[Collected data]
Segment Open

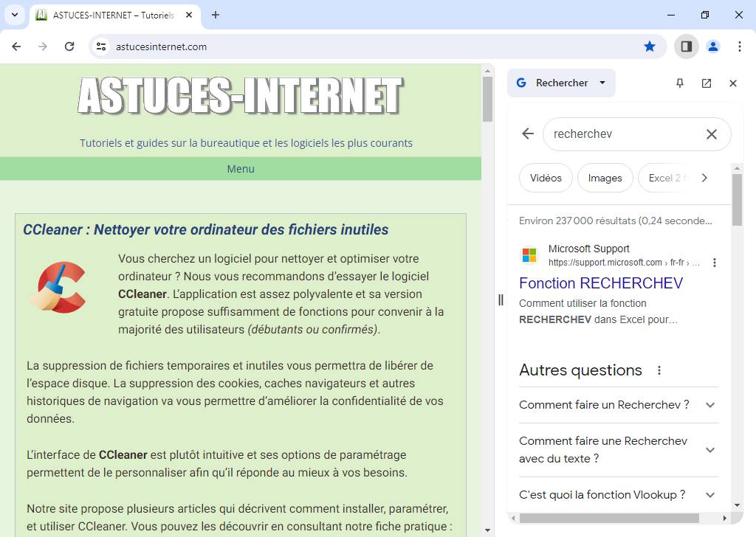Toggle the side panel toolbar button
The width and height of the screenshot is (756, 537).
[686, 46]
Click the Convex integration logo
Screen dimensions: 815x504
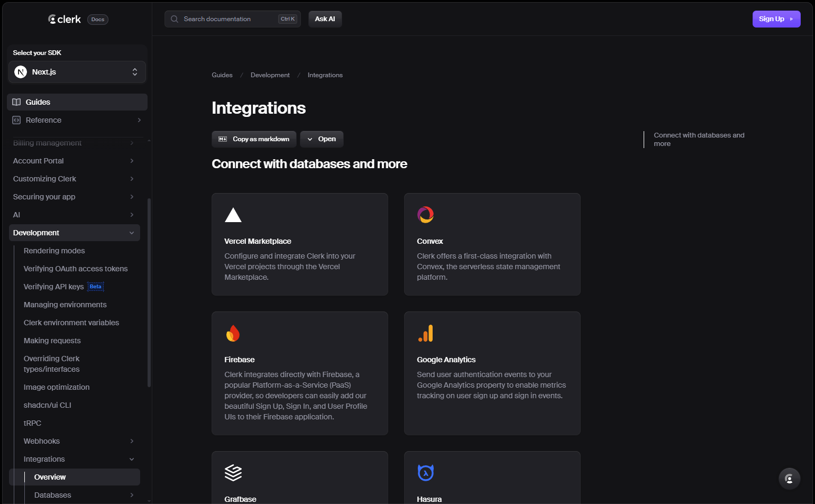[x=426, y=215]
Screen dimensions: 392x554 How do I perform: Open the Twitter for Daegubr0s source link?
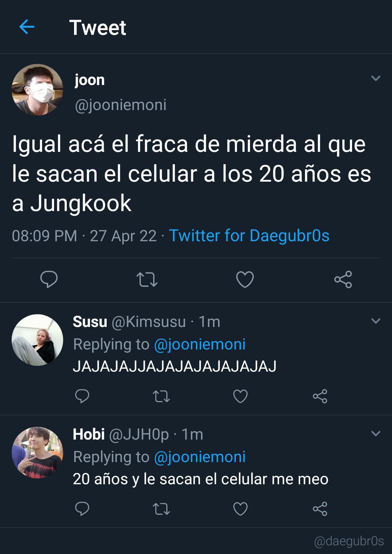pyautogui.click(x=249, y=236)
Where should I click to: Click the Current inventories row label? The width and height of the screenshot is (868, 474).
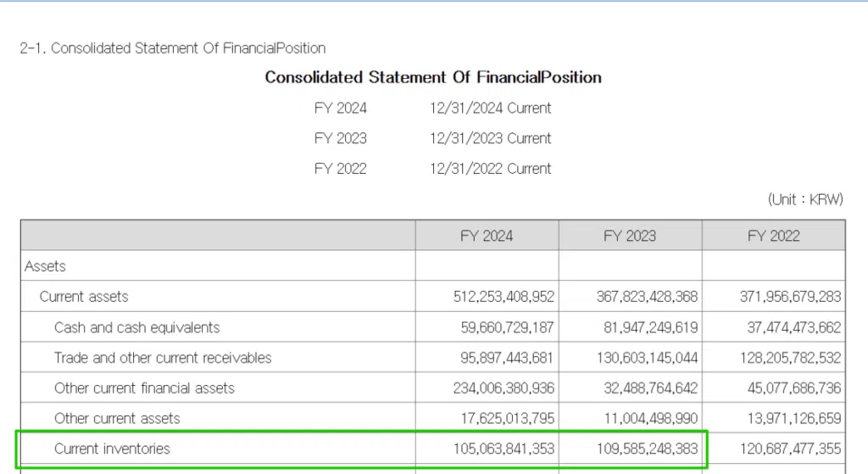(x=112, y=449)
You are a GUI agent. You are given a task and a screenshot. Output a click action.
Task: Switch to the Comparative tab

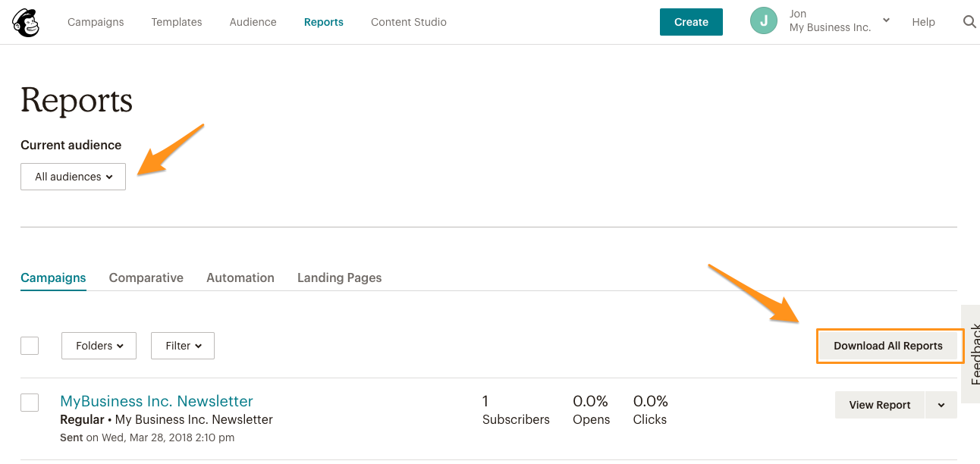tap(146, 277)
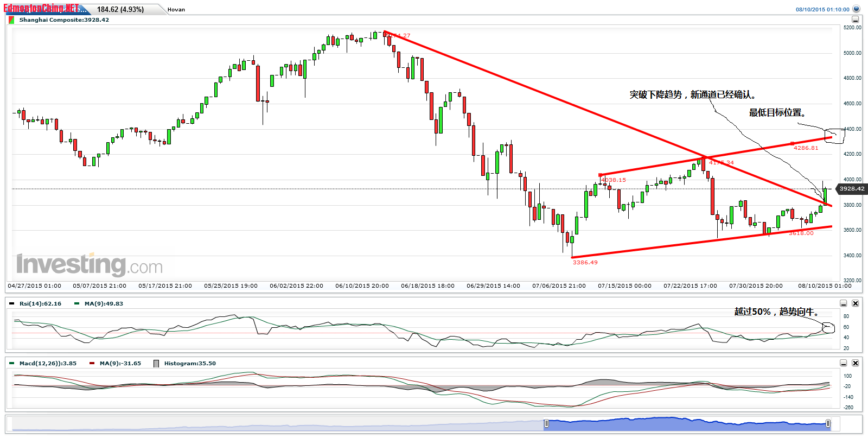Click the left handle of range navigator
The height and width of the screenshot is (438, 868).
(x=546, y=423)
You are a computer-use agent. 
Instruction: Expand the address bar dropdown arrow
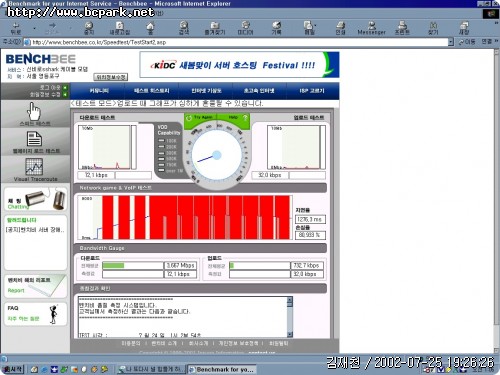451,42
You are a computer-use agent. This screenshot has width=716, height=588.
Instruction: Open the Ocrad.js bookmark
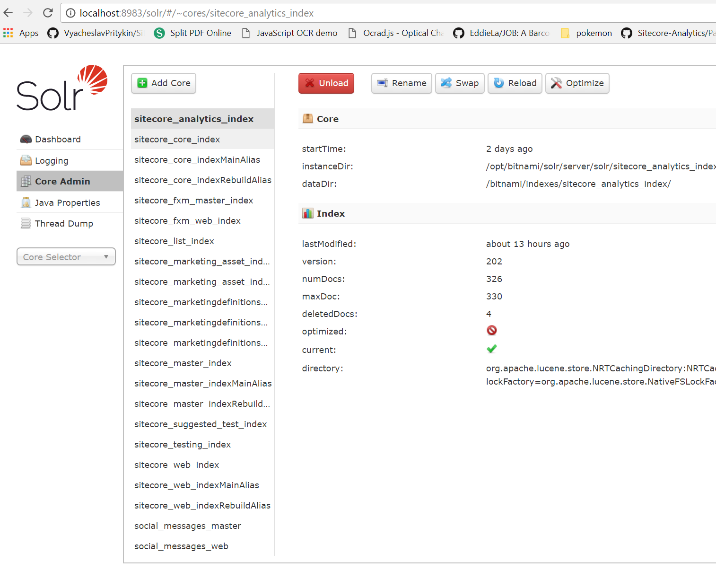point(396,33)
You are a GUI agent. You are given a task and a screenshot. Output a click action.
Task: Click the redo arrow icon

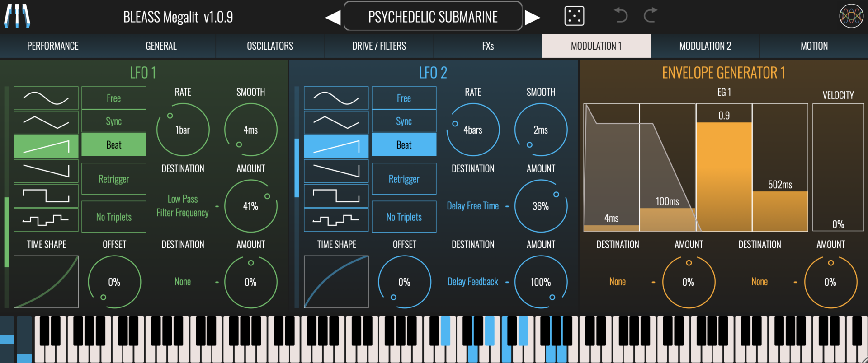(650, 16)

Segment Closed

With the pictures left out, write out exactly the lines from the line containing "Task: Switch to the Comparative tab" through the last line of the entries above, both ends included, and no others.

- [Answer area]:
Task: Switch to the Comparative tab

tap(146, 277)
Click the left handle of range navigator
The height and width of the screenshot is (438, 868).
(x=546, y=423)
You are a computer-use agent. 
Instruction: Expand the address bar dropdown arrow
451,42
You are a computer-use agent. This screenshot has width=716, height=588.
Instruction: Open the Ocrad.js bookmark
point(396,33)
You are a GUI agent. You are given a task and a screenshot. Output a click action.
Task: Click the redo arrow icon

(650, 16)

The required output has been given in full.